• [DOCUMENT SEGMENT]:
● ● ● ●
Detailed explanation:

use Math'BigInt;

# Subroutine to calculate gcd of two numbers
sub r{($u,$v)=@_;$v?r($v,$u%$v):$u}

# Subroutine to create BigInts
sub c{new Math'BigInt$_[0]}

# Read input
# Throughout, $a is the number of equations.
$a=@c=<>;

# Initialises the $a+1 × $a matrix with all the values.
# $j{$x,$y} contains the numerator, $k{$x,$y} the denominator.
for(@c)
{
    m!(-?\d+)/?(\d*). = (-?\d+)/?(\d*)!;

    # Puzzle for the reader: why is $i|=0 in the second one,
    # not the first one? Answer at the bottom!
    $j{$_,$i}=$1**c$_,$k{$_,$i|=0}=($2||1)**c$_ for 0..$a;
    $j{$a,$i}=c$3;
    $k{$a,$i++}=c$4||1
}

# Generates the matrix echelon form.
# Basically, it works like this:
for$p(0..$a-1)
{
    # For each element along the diagonal {$p,$p}, set all the values above and
    # below it to 0 by adding a multiple of row $p to each of the other rows.
    for$y(0..$p-1,$p+1..$a-1)
    {
        # So we need to multiply the row $p by the value of {$p,$y}/{$p,$p}
        # (stored in $n/$o) and then subtract that from row $y.
● ● ● ●
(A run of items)
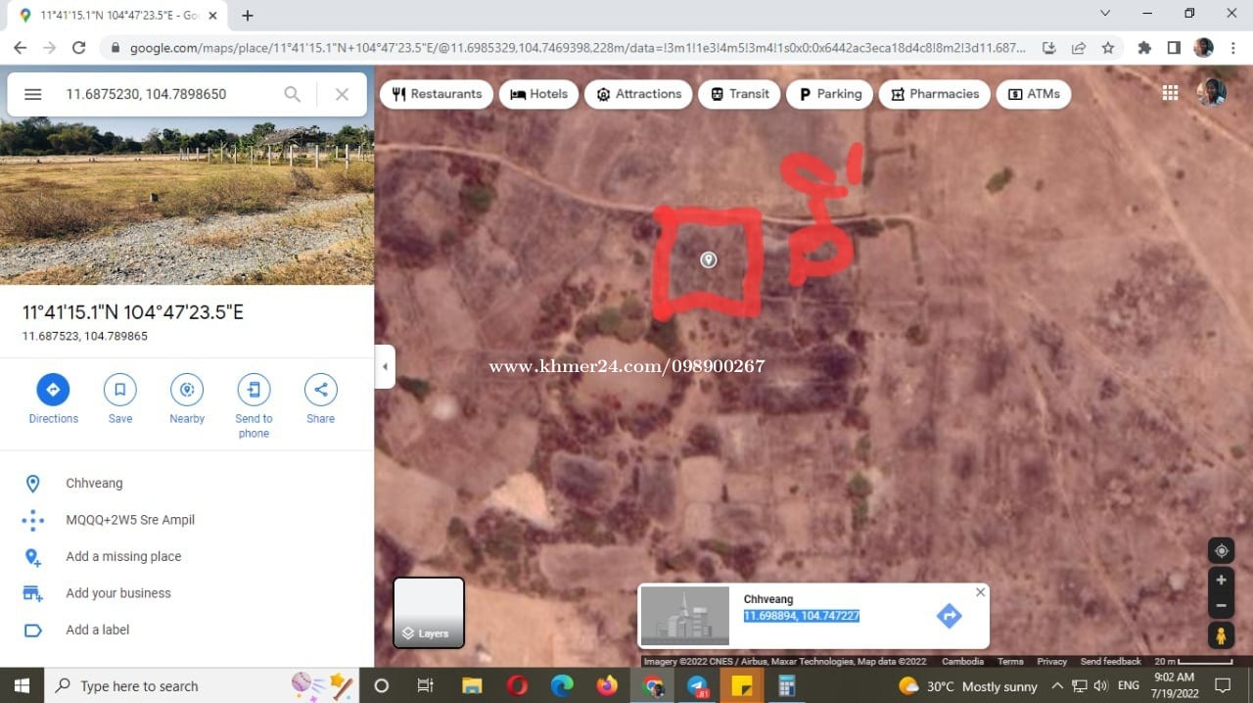1253x703 pixels.
Task: Filter map by Hotels
Action: point(538,94)
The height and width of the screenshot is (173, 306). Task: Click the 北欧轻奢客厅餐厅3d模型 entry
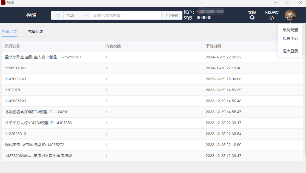(37, 112)
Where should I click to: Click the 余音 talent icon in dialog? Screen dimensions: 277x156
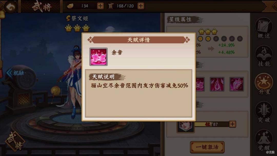coord(98,57)
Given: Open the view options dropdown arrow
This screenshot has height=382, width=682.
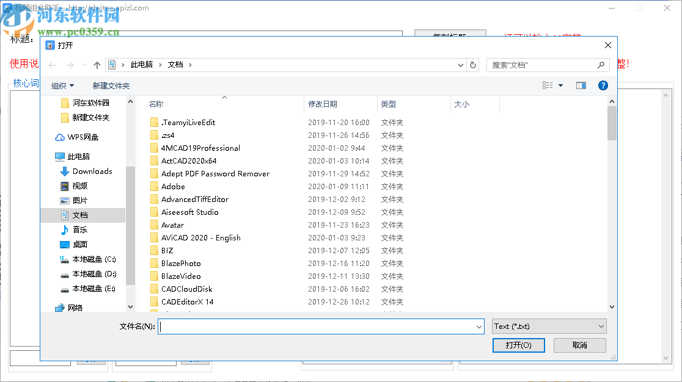Looking at the screenshot, I should 562,85.
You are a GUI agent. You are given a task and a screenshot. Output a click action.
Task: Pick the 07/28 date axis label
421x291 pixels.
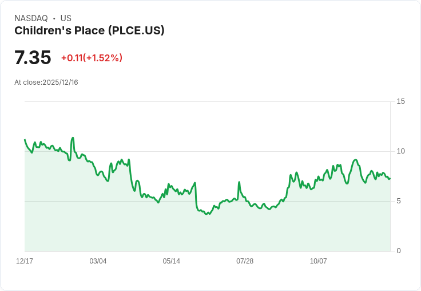[245, 261]
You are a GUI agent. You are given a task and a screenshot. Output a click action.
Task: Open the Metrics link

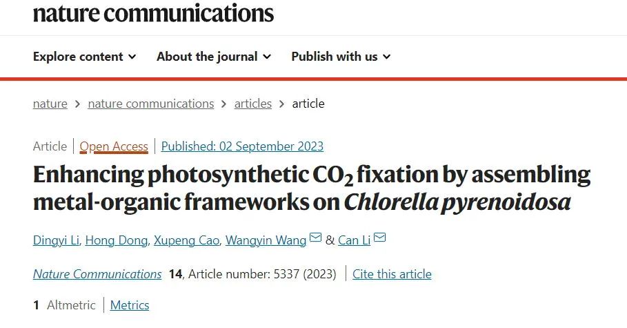130,306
● ● ● ●
• [WRITTEN TASKS]:
**A)** In the Perl matrix code explanation, what does the variable $a hold throughout?
**B)** Take the Perl matrix code explanation further from the point where it stops.

• [RESULTS FOR THE EXERCISE]:
**A)** The number of equations.

**B)**
        $n=$j{$p,$y}*$k{$p,$p};
        $o=$k{$p,$y}*$j{$p,$p};
            $j{$_,$y}=$j{$_,$y}*$k{$_,$p}*$o-$k{$_,$y}*$j{$_,$p}*$n,
            $k{$_,$y}*=$k{$_,$p}*$o
        for 0..$a
    }
}

# Outputs the result
print"f(x)=";
for(1..$a)
{
    # Note this sets $p = $a-$_. $p is the power of x.
    # We need to divide {$a,$p} by {$p,$p}. Store the result in $t/$w.
    # We also need to put the fraction in lowest terms, so calculate the gcd.
    $s=r$t=$j{$a,$p=$a-$_}*$k{$p,$p},$w=$k{$a,$p}*$j{$p,$p};

    # Output this term only if the numerator ($t) is non-zero.
    # Output a plus sign only if this isn’t the first term.
    # Output a fraction only if the denomator ($w) isn’t 1.
        $u=abs$t,print$t>0?"$z":'-',
        ($z='+',$w/=$s)-1?"\\frac{$u}{$w}":$u,$p>1?"x^$p":x x$p
    if$t/=$s
}

# Answer to the puzzle buried in the code above:
# It’s because the second part is passed as a second argument to c,
# hence it is evaluated before the first part.

Comments

  • I am sure there is a module for matrix manipulation that provides a function for echelon form. I specifically didn’t use that (didn’t even search for one) because I assume it is the point of this contest to do it yourself. It is more interesting that way, too. Of course the same could be said about BigInt, but then I suspect nobody will attempt this challenge...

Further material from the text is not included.